The End of Summer
by Beth Portolese
I, for one, am glad this summer is ending. Aside from the fact that fall is my favorite season, there are other reasons this year. In June, my mother passed away which cast a pall over the whole summer.
For my entire life, my mother was my best friend. I don’t remember ever having a fight with her even when I was in high school, a time when mothers and daughters usually do. She was a great mom. As my brother Ed said in his wonderful eulogy, “In motherhood, she found that one thing that we all strive to find. That task, objective or responsibility that, when you do it, things just connect and slip into place.” Sometimes I think that if she hadn’t been such a good mother, this wouldn’t be so hard, but that is wrong. Everyone misses their mother no matter how their relationship was. My mother was the person who always told me I was smart, talented and beautiful, even during those awkward teenage years that seem to have extended into my 50s. Maybe I’m being selfish missing this, but I do.

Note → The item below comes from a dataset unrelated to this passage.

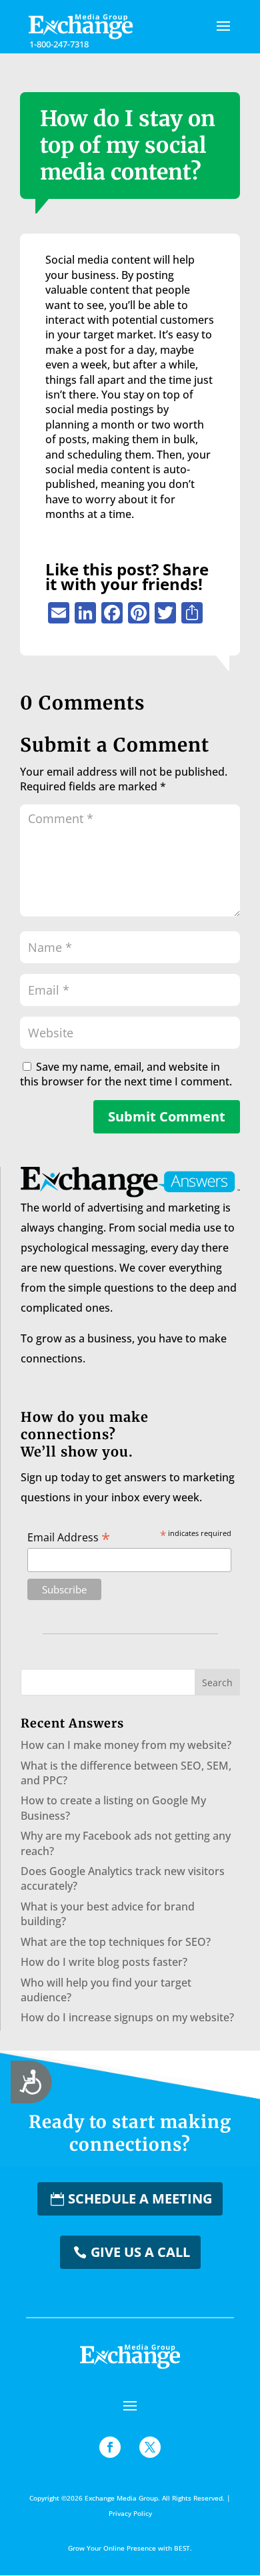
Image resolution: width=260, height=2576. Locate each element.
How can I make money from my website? (126, 1745)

My parents had six kids, 5 boys and me. Among all that testosterone, it was always just my mom and I. Now it’s just me. Even the dog was a male in my family. Our dog, a poodle named George, was madly in love with my mother. When she would leave to go to visit one of our neighbors, we had to hold him back in the house until she was out of his sight. If we didn’t, he would follow her to whatever house she was at and then bark until they let him in. Even when he didn’t see where she went, once we let him out he would follow her scent sniffing the ground like a bloodhound until he located her. Dogs always know who the good people are.
For the past year, she hadn’t been well. She had breathing problems and really bad osteoporosis, which had slowed her down quite a bit. Then one weekend she started getting ‘confused,’ as my father described it. Her doctor said it was dementia but my theory is that she had some small strokes, which damaged her. My mother had always been an avid reader; she read about 3 books a week. After that weekend, she never read a book again. Because of the confusion my father took her to the doctor. Her doctor told him if he wanted a diagnosis, he needed to take her to the emergency room. He did and she wound up in the hospital for 5 days. Once she got out, things were never the same. She didn’t go out and by the end of her life was in bed most of the time. Ever the optimist, my father was convinced that she would come out of it and recover. I knew it wouldn’t happen, but deep down I wanted to believe he was right. The summer before this one, I was home for 4th of July and my mother told me that she had had a good life and was ready to go. Of course, I did not want to hear that but now I’m grateful she said it. It made things a little easier when we had to discuss removing the breathing tube. Our favorite movie was ‘Terms of Endearment.’ We must have watched that movie over 20 times during her many visits. At the end when Debra Winger dies after a long cancer battle, Shirley MacLaine says, “Somehow I thought when she finally went, it would be a relief.” After watching my mother suffer, I thought that also, but like Shirley discovered, it wasn’t.
So now it’s almost fall and I’m glad. My mother always liked the fall. She wasn’t really a summer person and neither am I. Every fall she came to visit me and two of my brothers in New York for a week and we always had the best time. We saw plays, went out for dinner every night (she hated to cook and passed that trait on to me) and went to museums to see exhibits she had read about. She loved visiting New York. These are good memories to have and another reason why this fall, always a time of renewal and moving forward, will be special.